We can become engineers by completing the certification process required by our states’ licensing boards, but until then we’re no more entitled to represent ourselves as engineers than as lawyers, pharmacists, or doctors.

There’s a good reason for this. We’re willing to entrust otherwise-anonymous doctors with our health solely on the hard-earned reputation of the medical profession. Similarly, we outsource the safety of our cars, homes, and water treatment plants to the training and good judgment of professional engineers. Poaching their title — but not their qualification process or professional code — risks public confidence and undermines the trust society has placed in them.

Put another way, if you knew an airplane was designed by a software developer, would you fly on it? Maybe it’s perfectly safe: just a python-loving aerospace veteran waxing nostalgic from the safe vantage of a second career. But from the outside, there’s no way to tell.

So call us developers, programmers, or my recent favorite: “technology designers.” But we’re not engineers.

The four years of school, four more of supervised practice, all-day exam, and professional recommendations it takes to become an engineer may seem like an eternity in the breathless world of tech. But programs aren’t airplanes, either, and there’s every reason to believe in a happy middle ground. Yes. Rather than borrowing our legitimacy from another profession, we could strive to develop independent qualifications and an unimpeachable reputation of our own.

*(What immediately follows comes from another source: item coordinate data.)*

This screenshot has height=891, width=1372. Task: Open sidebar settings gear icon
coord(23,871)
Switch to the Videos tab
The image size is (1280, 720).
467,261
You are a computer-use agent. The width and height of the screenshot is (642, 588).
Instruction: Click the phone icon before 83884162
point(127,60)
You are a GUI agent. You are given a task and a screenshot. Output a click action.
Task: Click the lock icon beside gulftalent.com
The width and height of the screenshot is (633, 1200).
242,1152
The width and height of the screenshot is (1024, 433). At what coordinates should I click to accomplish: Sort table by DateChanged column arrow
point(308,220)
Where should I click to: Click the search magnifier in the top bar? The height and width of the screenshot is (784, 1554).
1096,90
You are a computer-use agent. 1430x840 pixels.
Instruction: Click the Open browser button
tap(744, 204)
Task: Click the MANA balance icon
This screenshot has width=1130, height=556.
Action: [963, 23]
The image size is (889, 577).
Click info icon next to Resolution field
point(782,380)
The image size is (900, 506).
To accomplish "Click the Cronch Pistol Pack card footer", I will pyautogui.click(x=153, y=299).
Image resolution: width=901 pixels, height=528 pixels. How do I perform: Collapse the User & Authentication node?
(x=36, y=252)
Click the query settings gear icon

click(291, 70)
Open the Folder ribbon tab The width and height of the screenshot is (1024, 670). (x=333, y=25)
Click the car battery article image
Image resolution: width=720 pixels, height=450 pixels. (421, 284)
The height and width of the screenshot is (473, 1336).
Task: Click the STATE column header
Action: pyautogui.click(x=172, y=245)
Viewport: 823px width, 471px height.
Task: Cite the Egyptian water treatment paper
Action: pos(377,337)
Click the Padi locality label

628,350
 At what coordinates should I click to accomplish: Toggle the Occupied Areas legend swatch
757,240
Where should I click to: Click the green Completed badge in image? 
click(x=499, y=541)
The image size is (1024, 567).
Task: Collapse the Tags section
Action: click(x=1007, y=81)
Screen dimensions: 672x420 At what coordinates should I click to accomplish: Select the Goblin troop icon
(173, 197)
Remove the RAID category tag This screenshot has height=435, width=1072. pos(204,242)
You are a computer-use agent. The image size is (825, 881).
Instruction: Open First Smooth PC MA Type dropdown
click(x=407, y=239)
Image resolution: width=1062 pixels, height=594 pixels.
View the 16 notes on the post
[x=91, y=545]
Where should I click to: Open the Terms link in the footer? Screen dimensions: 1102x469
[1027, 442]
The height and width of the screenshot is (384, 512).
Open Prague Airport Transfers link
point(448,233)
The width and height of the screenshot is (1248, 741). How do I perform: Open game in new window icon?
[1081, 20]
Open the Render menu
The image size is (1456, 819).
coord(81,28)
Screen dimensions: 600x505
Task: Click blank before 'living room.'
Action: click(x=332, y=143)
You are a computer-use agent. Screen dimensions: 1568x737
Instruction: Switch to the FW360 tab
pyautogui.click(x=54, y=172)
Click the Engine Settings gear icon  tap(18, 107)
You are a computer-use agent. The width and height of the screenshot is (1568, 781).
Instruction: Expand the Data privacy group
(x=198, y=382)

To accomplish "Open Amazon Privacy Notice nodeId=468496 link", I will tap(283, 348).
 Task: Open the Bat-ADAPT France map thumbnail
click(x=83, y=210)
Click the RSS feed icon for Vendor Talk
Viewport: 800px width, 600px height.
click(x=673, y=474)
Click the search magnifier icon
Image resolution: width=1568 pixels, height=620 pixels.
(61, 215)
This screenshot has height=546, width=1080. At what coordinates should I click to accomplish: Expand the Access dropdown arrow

By upholding professional ethics, unifying our licensing practices, and delivering reputable work, programmers can work to earn the same public trust we accord to engineers. Every product we build and every feature we deliver is an opportunity to build an iota of confidence. But we must be consistent: just as lapses at Bhopal stain the credibility of an entire discipline, each security lapse or breach of our users’ trust means a big step back for us all.

No matter what titles HR gives us, representing ourselves as engineers serves neither profession. Borrowed labels won’t buy us trust. But through our example, diligence, and the pursuit of the public good, we can earn it.